In this talk, I will present our recent dichotomy theorem on the approximability of Max-CSP(F) for every finite family F, in the single-pass dynamic streaming setting. In this setting, at each time step, a constraint is either added to or deleted from the stream. In the end, the streaming algorithm must estimate the maximum number of constraints that can be satisfied using space that is only polylogarithmic in n. No background in streaming algorithms or constraint satisfaction problems will be needed to enjoy this talk!

The talk will be based on this paper, and this paper with Chi-Ning Chou, Alexander Golovnev, and Madhu Sudan.

2021/04/28: Ronen Eldan, "Localization, Stochastic Localization and Yuansi Chen's Recent Breakthrough on the Kannan–Lovasz–Simonovitz Conjecture"

Ronen Eldan (Weizmann Institute)


The Kannan-Lovasz and Simonovits (KLS) conjecture considers the following isoperimetric problem on high-dimensional convex bodies: Given a convex body $K$, consider the optimal way to partition it into two pieces of equal volume so as to minimize their interface. Is it true that up to a universal constant, the minimal partition is attained via a hyperplane cut? Roughly speaking, this question can be thought of as asking "to what extent is a convex set a good expander"?

In analogy to expander graphs, such lower bounds on the capacity would imply bounds on mixing times of Markov chains associated with the convex set, and so this question has direct implications on the complexity of many computational problems on convex sets. Moreover, it was shown that a positive answer would imply Bourgain's slicing conjecture.

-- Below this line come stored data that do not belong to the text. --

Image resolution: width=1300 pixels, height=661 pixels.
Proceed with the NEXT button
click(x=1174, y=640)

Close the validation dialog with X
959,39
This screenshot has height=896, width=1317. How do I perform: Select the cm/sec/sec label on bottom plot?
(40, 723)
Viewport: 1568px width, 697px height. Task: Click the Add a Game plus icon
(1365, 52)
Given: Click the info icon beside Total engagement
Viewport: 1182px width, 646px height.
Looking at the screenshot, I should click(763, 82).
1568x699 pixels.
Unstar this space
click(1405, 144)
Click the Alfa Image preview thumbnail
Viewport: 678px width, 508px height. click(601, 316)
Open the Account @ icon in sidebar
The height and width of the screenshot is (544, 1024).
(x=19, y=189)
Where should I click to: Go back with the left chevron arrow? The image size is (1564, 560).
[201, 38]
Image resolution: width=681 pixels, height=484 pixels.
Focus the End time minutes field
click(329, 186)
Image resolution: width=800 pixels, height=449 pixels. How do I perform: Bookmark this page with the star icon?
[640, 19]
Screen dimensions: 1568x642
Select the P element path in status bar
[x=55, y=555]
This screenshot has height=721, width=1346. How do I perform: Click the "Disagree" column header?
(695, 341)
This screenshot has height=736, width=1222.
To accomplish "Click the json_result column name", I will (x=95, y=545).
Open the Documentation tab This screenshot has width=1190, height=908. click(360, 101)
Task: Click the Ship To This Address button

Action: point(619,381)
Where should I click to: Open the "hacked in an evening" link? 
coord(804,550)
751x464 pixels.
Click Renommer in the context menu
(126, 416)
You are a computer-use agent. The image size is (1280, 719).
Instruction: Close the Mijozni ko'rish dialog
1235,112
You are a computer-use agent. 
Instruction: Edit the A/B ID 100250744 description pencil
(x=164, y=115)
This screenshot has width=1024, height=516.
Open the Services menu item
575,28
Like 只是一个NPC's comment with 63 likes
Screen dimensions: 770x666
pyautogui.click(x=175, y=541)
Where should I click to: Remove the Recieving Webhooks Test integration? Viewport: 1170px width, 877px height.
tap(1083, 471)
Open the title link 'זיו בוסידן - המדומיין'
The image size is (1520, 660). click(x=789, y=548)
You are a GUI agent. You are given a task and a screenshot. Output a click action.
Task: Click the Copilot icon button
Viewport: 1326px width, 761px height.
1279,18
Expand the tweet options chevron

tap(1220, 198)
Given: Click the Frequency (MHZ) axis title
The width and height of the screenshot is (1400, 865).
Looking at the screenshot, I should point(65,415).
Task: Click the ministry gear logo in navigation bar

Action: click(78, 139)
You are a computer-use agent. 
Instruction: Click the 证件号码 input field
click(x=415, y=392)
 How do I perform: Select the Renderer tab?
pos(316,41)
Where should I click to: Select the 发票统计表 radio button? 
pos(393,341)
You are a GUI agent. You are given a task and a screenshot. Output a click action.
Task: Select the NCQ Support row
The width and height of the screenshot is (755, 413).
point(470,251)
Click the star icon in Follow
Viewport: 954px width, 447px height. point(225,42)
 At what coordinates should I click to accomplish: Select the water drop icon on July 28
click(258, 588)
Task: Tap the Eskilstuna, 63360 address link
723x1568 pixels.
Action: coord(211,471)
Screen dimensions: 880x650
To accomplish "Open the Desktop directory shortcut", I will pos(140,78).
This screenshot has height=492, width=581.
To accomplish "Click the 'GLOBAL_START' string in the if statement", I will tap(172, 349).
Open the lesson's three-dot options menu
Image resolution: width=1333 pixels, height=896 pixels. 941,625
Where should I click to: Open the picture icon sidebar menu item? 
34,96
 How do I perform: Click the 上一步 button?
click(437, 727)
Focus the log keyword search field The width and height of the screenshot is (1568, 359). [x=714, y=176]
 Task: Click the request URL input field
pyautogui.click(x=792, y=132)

Very recently, Yuansi Chen obtained a striking breakthrough, nearly solving this conjecture. In this talk, we will overview some of the central ideas used in the proof. We will start with the classical concept of "localization" (a very useful tool to prove concentration inequalities) and its extension, stochastic localization - the main technique used in the proof.

2021/04/14: Andrea Lincoln, "New Techniques for Proving Fine-Grained Average-Case Hardness"

Andrea Lincoln (Simons Institute)


In this talk I will cover a new technique for worst-case to average-case reductions. There are two primary concepts introduced in this talk: "factored" problems and a framework for worst-case to average-case fine-grained (WCtoACFG) self reductions.

We will define new versions of OV, kSUM and zero-k-clique that are both worst-case and average-case fine-grained hard assuming the core hypotheses of fine-grained complexity. We then use these as a basis for fine-grained hardness and average-case hardness of other problems. Our hard factored problems are also simple enough that we can reduce them to many other problems, e.g. to edit distance, k-LCS and versions of Max-Flow. We further consider counting variants of the factored problems and give WCtoACFG reductions for them for a natural distribution.

To show hardness for these factored problems we formalize the framework of [Boix-Adsera et al. 2019] that was used to give a WCtoACFG reduction for counting k-cliques. We define an explicit property of problems such that if a problem has that property one can use the framework on the problem to get a WCtoACFG self reduction.

In total these factored problems and the framework together give tight fine-grained average-case hardness for various problems including the counting variant of regular expression matching.

Based on joint work with Mina Dalirrooyfard and Virginia Vassilevska Williams.

2021/03/31: Jasper Lee, "Optimal Sub-Gaussian Mean Estimation in ℝ"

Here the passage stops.